In this exercise, return only the lines that run from the line with "You are a GUI" to the end of the entries below, both included. Pictures are not copied.
━━━ Records to use ━━━
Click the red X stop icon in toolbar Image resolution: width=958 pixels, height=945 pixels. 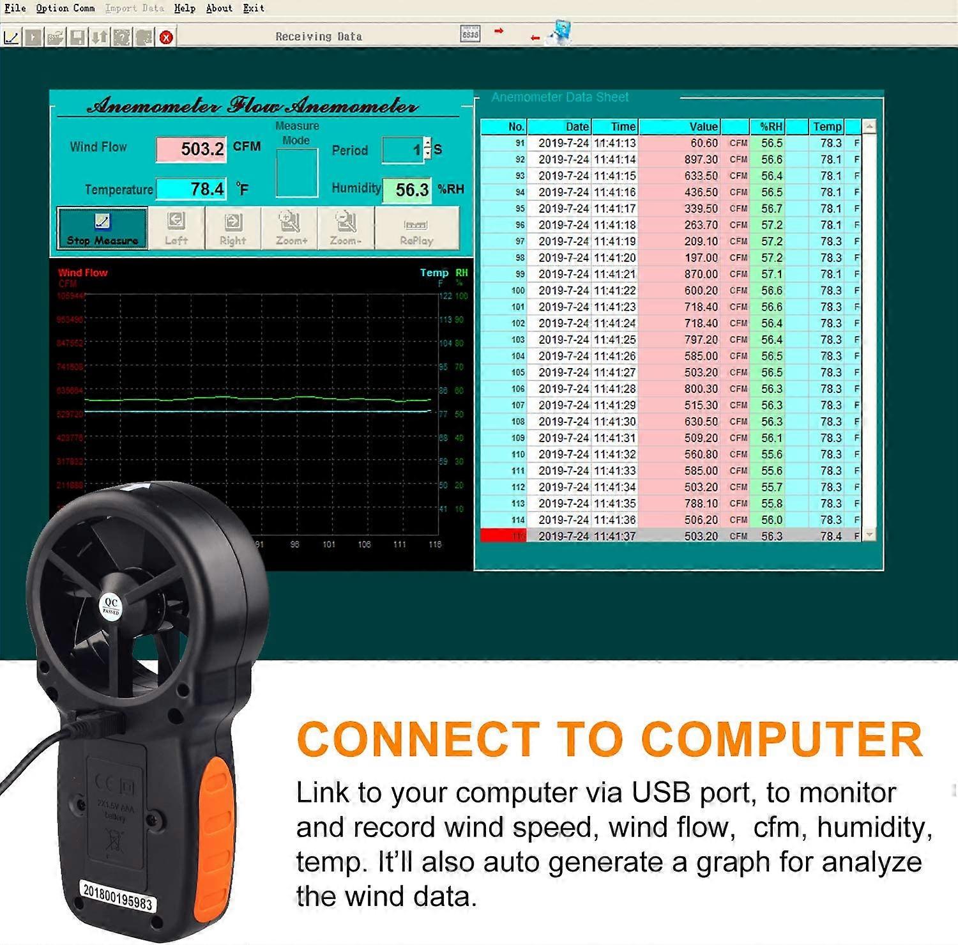point(166,37)
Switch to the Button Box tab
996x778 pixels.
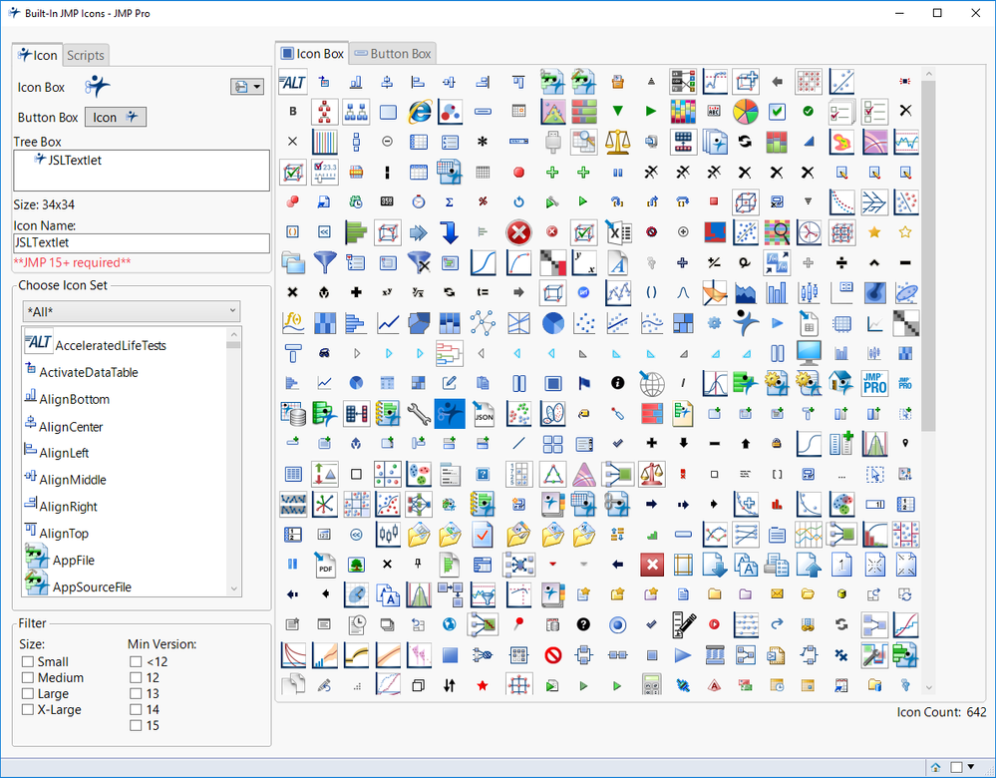(393, 53)
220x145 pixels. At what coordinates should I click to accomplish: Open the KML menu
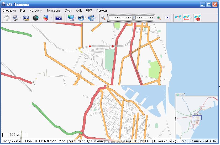(78, 11)
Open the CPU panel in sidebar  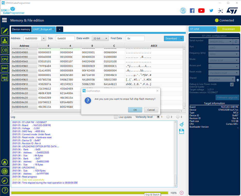(x=5, y=59)

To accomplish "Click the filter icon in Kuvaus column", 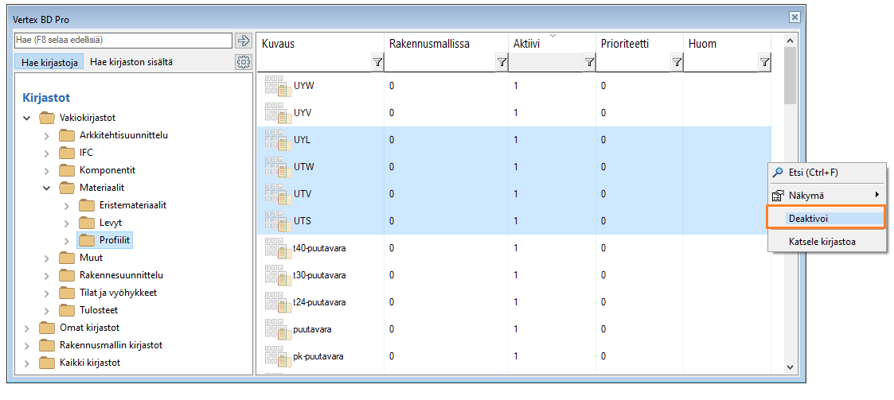I will (x=378, y=62).
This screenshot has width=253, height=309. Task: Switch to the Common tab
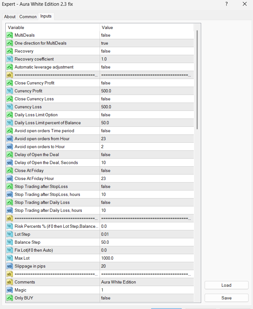[x=28, y=17]
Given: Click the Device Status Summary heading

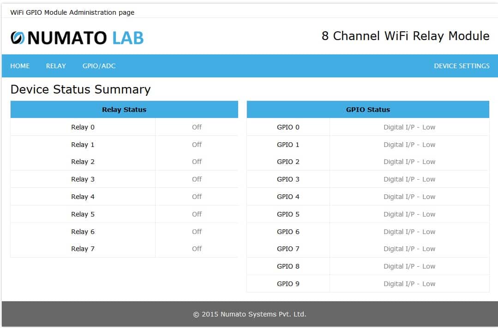Looking at the screenshot, I should pos(81,89).
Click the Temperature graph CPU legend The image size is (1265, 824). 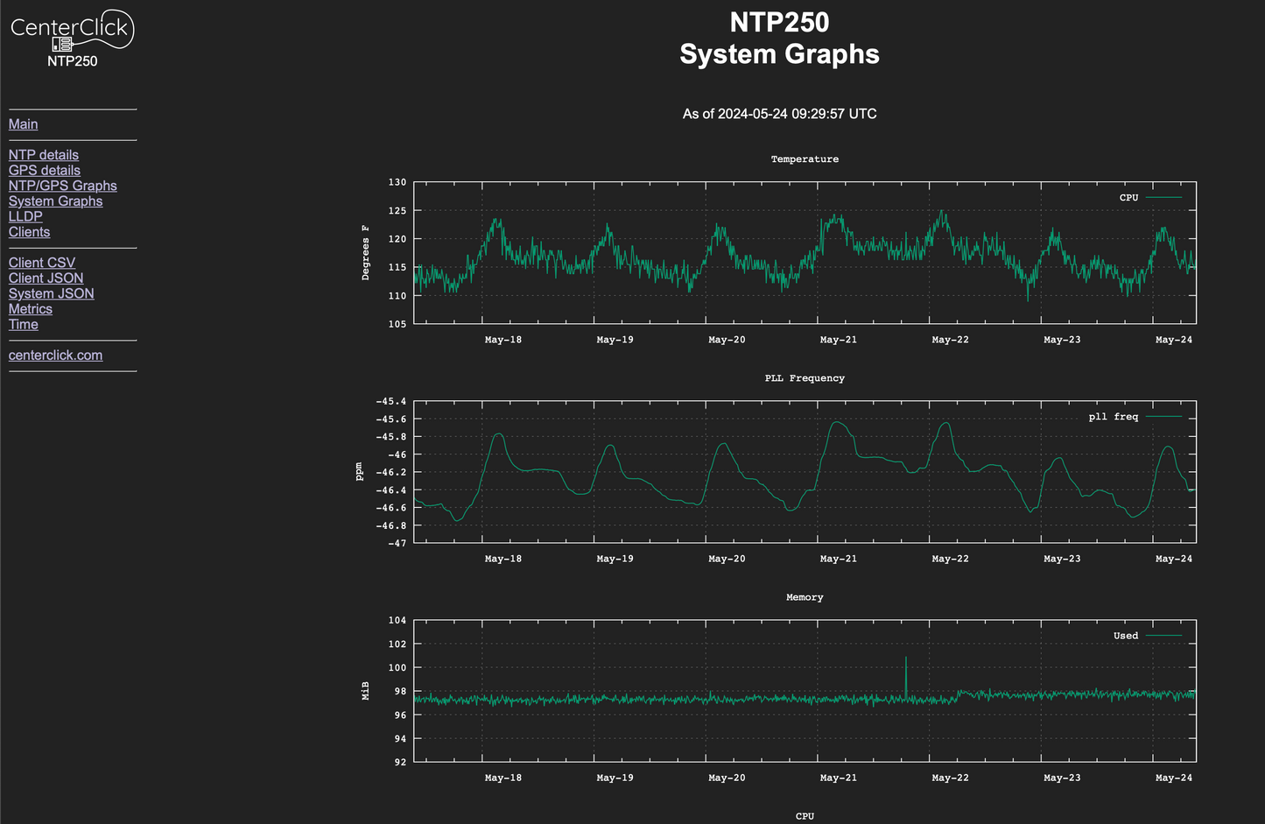(1149, 198)
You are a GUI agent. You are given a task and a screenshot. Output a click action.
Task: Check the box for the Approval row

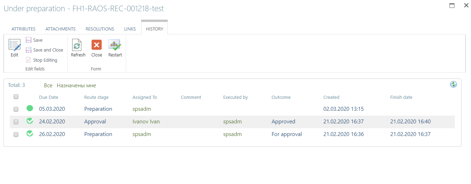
━━━
→ **Response area**:
You are a GUI agent. You are given a task and a screenshot. Output a click action.
Task: Check the box for the Approval row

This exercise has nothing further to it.